If you pay a writer to provide content for you, make sure you have the rights and license information spelled out in your contract. You may not own what you assume you own!
When you hire a writer to “Work for Hire”, you own your content and in most cases you can use it any way you please for your website, blog, press releases, and feature articles. Some writers will restrict your use of their created content and license it only for specific uses. It is important to spell out your use rights as you will not always clearly own someone else’s work even if you pay for it in full.

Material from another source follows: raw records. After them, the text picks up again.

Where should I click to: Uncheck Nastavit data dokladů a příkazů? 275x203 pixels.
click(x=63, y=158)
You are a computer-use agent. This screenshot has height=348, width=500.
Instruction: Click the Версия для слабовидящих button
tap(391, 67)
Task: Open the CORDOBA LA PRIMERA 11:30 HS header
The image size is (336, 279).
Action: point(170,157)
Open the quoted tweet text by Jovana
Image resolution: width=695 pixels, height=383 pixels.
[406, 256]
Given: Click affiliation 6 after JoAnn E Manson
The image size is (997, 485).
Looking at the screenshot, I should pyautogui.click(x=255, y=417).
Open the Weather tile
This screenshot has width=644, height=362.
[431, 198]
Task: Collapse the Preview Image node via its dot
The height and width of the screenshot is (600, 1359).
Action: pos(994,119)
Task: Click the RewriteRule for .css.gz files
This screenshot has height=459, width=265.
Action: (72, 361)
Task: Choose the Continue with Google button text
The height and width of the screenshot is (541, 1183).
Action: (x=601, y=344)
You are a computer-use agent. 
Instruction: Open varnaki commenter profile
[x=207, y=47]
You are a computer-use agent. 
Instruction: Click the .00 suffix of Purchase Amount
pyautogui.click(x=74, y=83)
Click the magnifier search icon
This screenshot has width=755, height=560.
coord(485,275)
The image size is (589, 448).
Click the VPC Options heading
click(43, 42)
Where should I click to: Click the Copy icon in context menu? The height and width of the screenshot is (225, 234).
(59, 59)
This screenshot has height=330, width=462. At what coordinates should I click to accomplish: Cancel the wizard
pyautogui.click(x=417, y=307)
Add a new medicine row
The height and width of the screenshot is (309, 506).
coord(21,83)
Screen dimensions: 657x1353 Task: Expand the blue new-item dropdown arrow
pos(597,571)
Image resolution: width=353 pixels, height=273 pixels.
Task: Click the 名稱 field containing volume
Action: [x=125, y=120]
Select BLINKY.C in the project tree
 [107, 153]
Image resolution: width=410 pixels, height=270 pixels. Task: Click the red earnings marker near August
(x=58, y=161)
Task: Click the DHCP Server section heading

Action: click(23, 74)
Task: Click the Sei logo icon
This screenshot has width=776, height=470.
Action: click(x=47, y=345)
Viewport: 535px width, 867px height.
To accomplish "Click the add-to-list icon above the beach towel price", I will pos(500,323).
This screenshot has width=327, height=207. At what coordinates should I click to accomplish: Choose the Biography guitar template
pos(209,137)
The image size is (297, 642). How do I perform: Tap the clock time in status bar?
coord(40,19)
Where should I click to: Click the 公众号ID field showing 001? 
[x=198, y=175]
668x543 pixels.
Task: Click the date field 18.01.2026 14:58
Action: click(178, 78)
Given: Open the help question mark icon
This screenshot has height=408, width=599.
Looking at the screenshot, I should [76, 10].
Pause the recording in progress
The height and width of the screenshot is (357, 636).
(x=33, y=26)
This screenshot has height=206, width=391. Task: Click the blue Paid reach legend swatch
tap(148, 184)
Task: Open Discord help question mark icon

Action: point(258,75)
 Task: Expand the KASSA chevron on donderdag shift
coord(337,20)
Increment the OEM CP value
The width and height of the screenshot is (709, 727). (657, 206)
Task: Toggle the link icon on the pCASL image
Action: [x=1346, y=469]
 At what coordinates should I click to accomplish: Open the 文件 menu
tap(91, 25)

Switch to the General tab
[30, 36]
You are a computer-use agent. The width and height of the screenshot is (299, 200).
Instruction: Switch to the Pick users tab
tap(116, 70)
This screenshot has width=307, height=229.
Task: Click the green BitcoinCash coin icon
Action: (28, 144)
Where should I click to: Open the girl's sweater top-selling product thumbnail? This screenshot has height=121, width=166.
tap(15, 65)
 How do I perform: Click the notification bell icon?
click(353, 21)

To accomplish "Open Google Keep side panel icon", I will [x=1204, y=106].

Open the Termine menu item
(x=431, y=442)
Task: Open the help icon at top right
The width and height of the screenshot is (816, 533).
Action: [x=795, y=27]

In our case, we do not “work for hire”. We had a situation where a client took our created blog content and told us that they were creating a book which they intended to pass off as their own writing. Clearly we should have received acknowledgment as the writer and possibly even received royalties. Since that situation, we spell out in our letter of agreement for all writing that we license the content to you, but retain ownership. This will prevent unauthorized use of our work for purposes other than which it was intended.
Most writers have various rates for different types of writing and uses. We pay our writers one rate for blogs and another rate for articles, web content, and press releases. It is important to understand that assuming you own content clearly for whatever use you want needs to be nailed down in a written contract to prevent a copyright infringement. Remember the writer or firm which created the work owns the copyright, not you, unless you legally transfer it to you as part of the contracted payment in writing.
When you hire a writer, make sure you both clearly document ownership and intended use, it will prevent possible legal ramifications.